– 1 Billion Becquerels Per Hour Emission of Radioactive Materials from Fukushima I Nuke Plant at the End of June (EX-SKF, July 19, 2011):
That’s an amazing reduction from the maximum emission of 2,000 terabecquerels per hour on March 15, it is actually one-2 millionth of the maximum, says TEPCO in the Reference No. 2 of the progress report on the “roadmap” to God knows where.
Is this number, 1 billion becquerels per hour emission, good? TEPCO’s Matsumoto, in the press conference on July 19, avoided the judgment, and said he didn’t know, but it was one-2 millionth of what it had been on March 15.

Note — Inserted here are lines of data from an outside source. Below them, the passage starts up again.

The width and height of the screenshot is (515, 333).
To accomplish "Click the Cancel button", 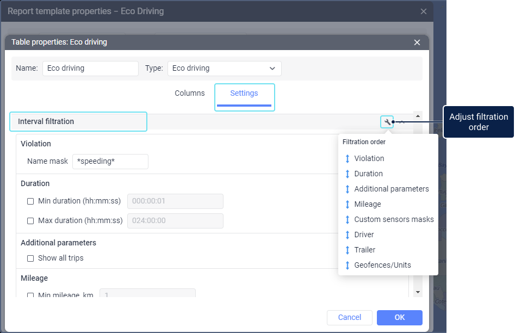I will click(x=350, y=318).
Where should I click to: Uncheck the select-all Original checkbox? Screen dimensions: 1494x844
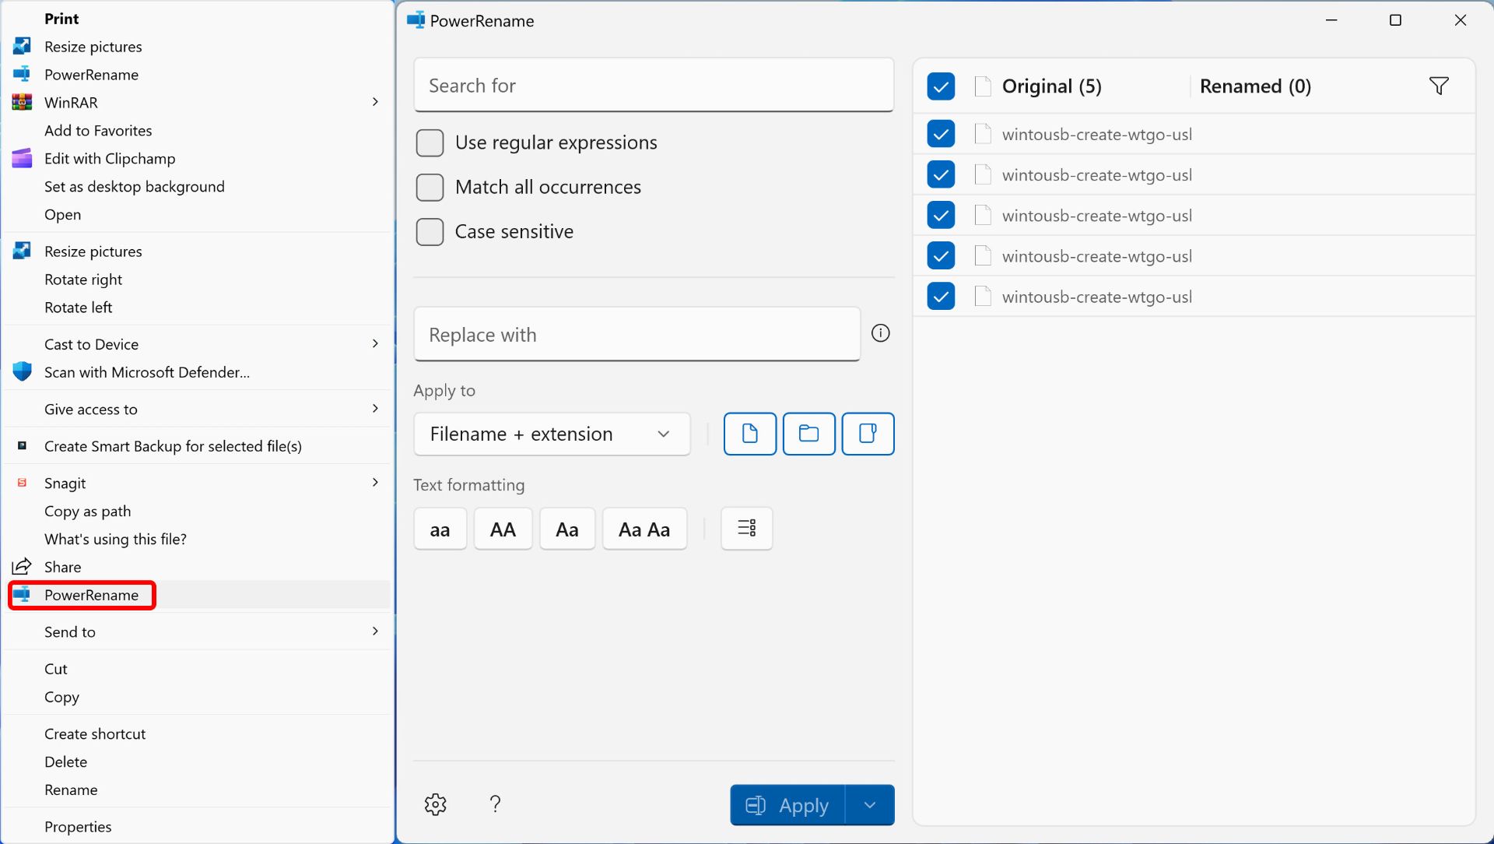coord(941,86)
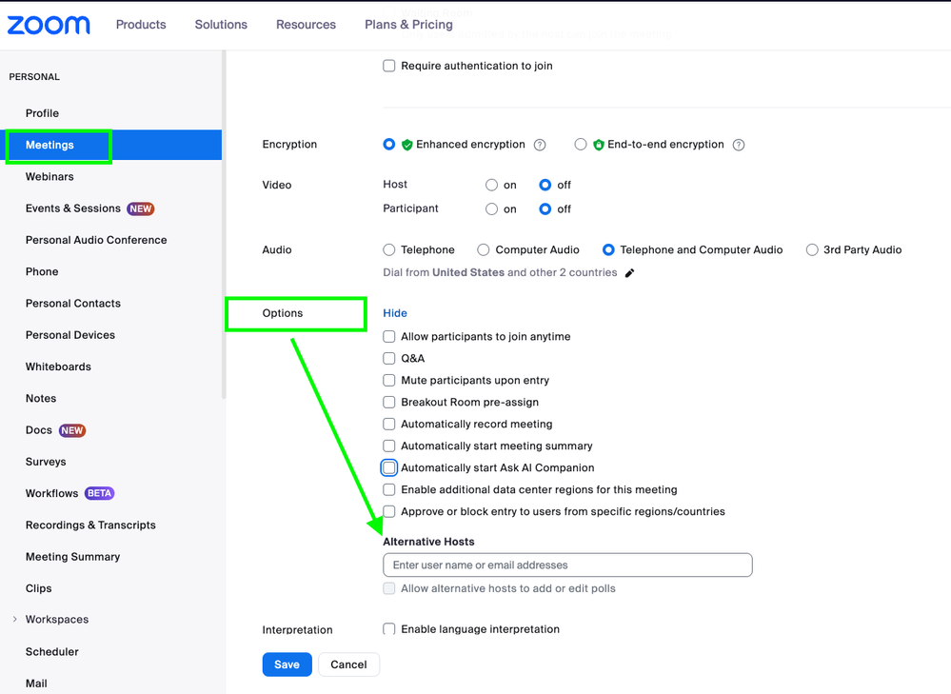Click the End-to-end encryption help icon

point(739,145)
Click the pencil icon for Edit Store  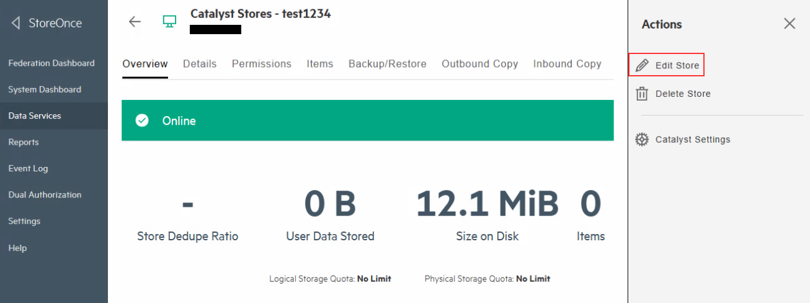click(643, 65)
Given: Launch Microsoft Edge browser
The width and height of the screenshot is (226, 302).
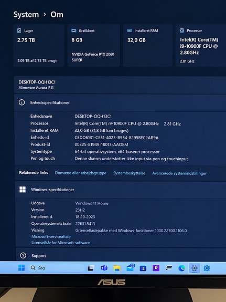Looking at the screenshot, I should pyautogui.click(x=181, y=268).
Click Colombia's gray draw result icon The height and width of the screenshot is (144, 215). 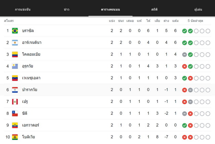coord(184,55)
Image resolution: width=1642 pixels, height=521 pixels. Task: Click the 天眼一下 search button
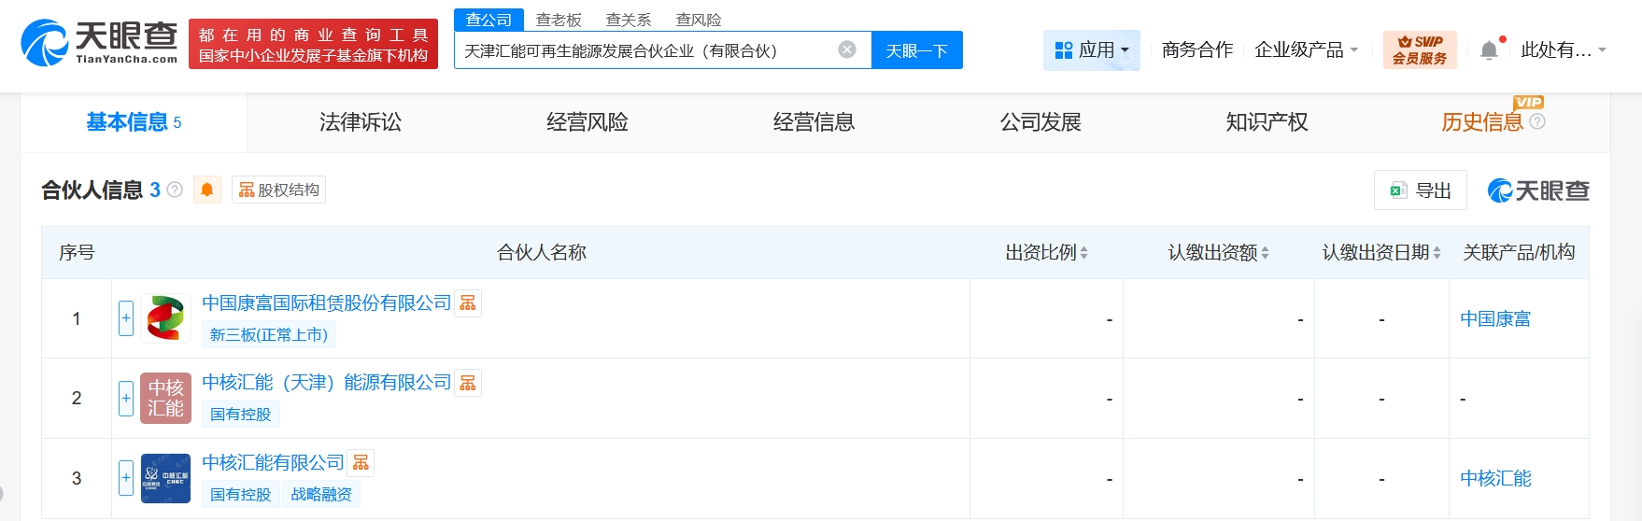916,50
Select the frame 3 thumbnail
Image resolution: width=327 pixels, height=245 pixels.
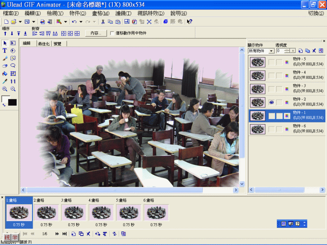pos(74,213)

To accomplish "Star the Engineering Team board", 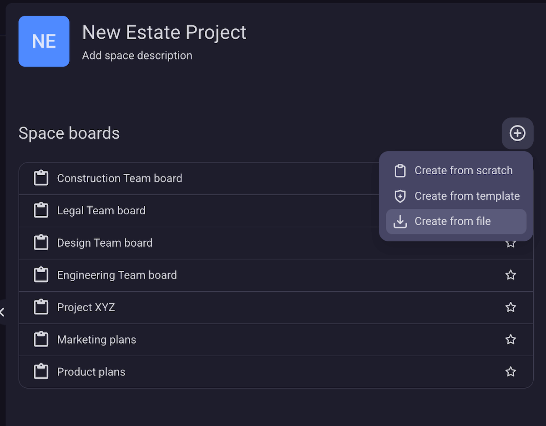I will (511, 275).
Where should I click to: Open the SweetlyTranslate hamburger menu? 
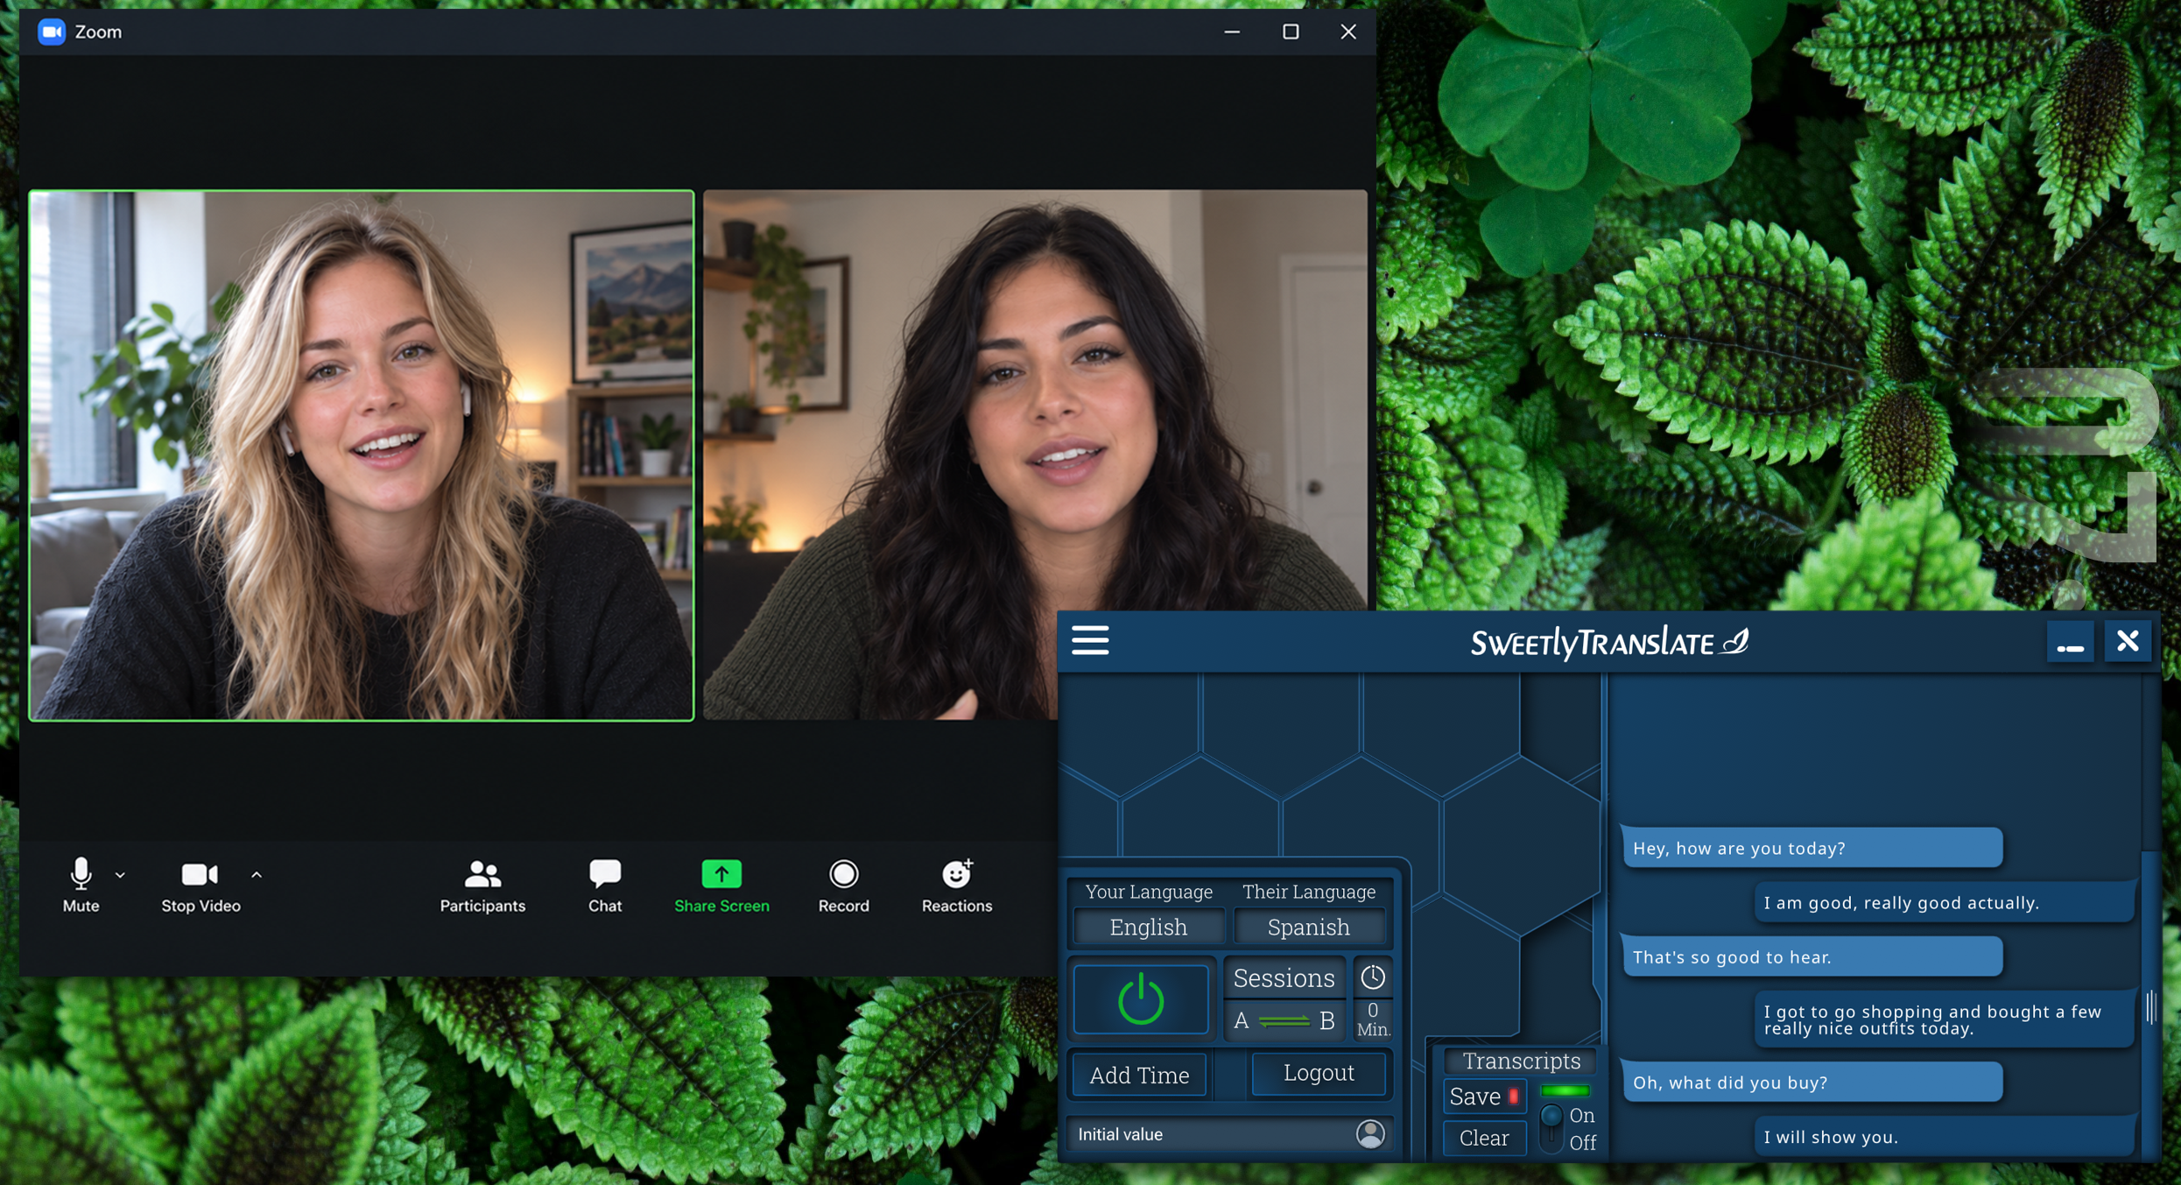[x=1090, y=640]
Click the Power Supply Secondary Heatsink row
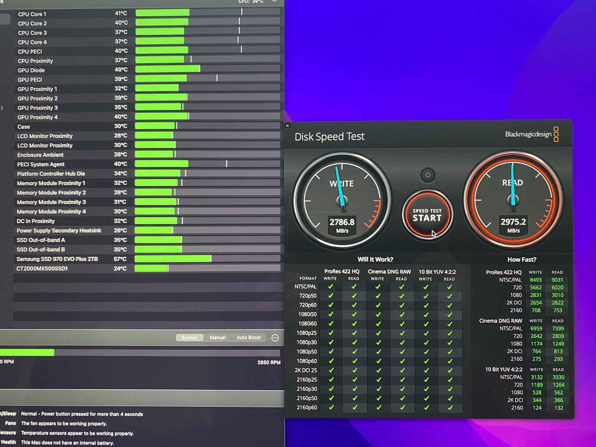 point(59,230)
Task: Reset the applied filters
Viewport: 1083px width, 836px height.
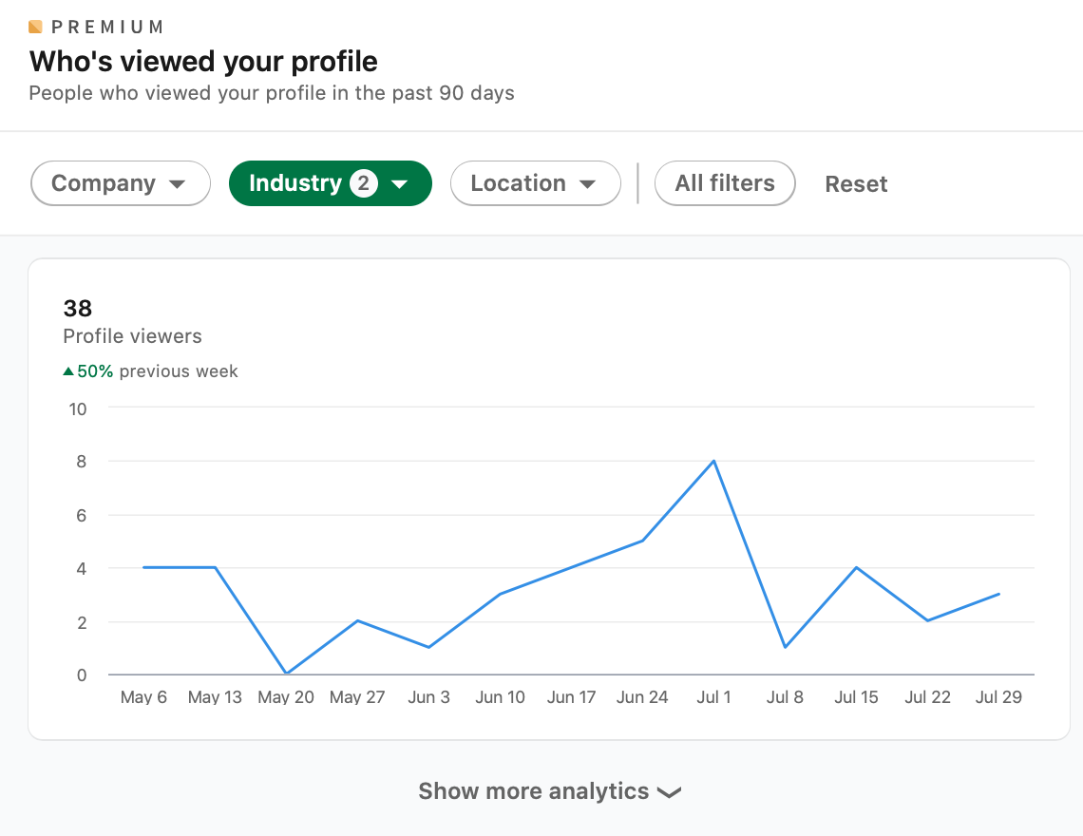Action: (x=856, y=184)
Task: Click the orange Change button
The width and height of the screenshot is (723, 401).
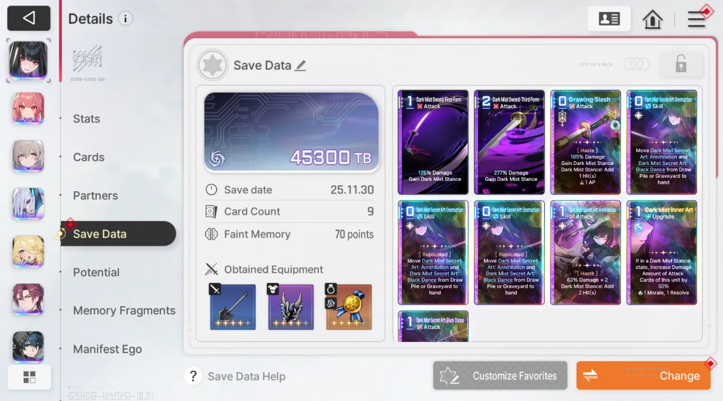Action: click(643, 376)
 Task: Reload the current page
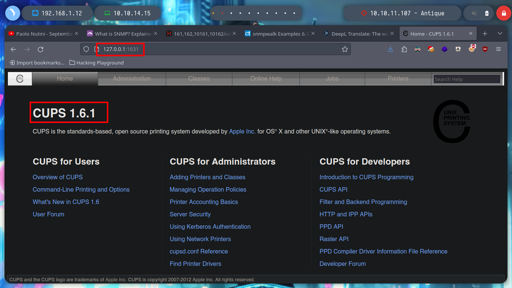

On closer reading of the document, though, I noticed one strange thing about this emission number. TEPCO is talking about the radiation emission measured in cesium (cesium-134 and -137), not in iodine equivalence.
To come up with the iodine-131 equivalence, you have to multiply cesium-134 by 3, and cesium-137 by 40 (according to INES handbook). TEPCO doesn’t even give the breakdown of cesium 134 and -137 in its calculation of 1 billion becquerels/hour number. Other nuclides have even higher multiplier: americium-241 is 8,000, plutonium-239 is 10,000.
If half of 1 billion becquerels is cesium-134 and the other half is cesium-137, then in iodine-131 equivalence like in the previous calculations, the emission would be:
(0.5*3)+(0.5*40)=1.5+20=21.5 billion becquerels/hour
Instead of 1 billion becquerels/hour, it would be 21.4 billion becquerels/hour in iodine equivalence, or 516 billion becquerels in one day. In less than 2 days, we would be talking about over 1 terabecquerels.Why TEPCO would do the calculation in cesium instead of iodine equivalent? To make a ready comparison with the previous emission calculations difficult and to give the impression that the number is low?
And what about iodine? They may not be detecting radioactive iodine at Fukushima I Nuke Plant, but iodine-131 is still being detected in sewage sludge in Tokyo and other parts of Kanto.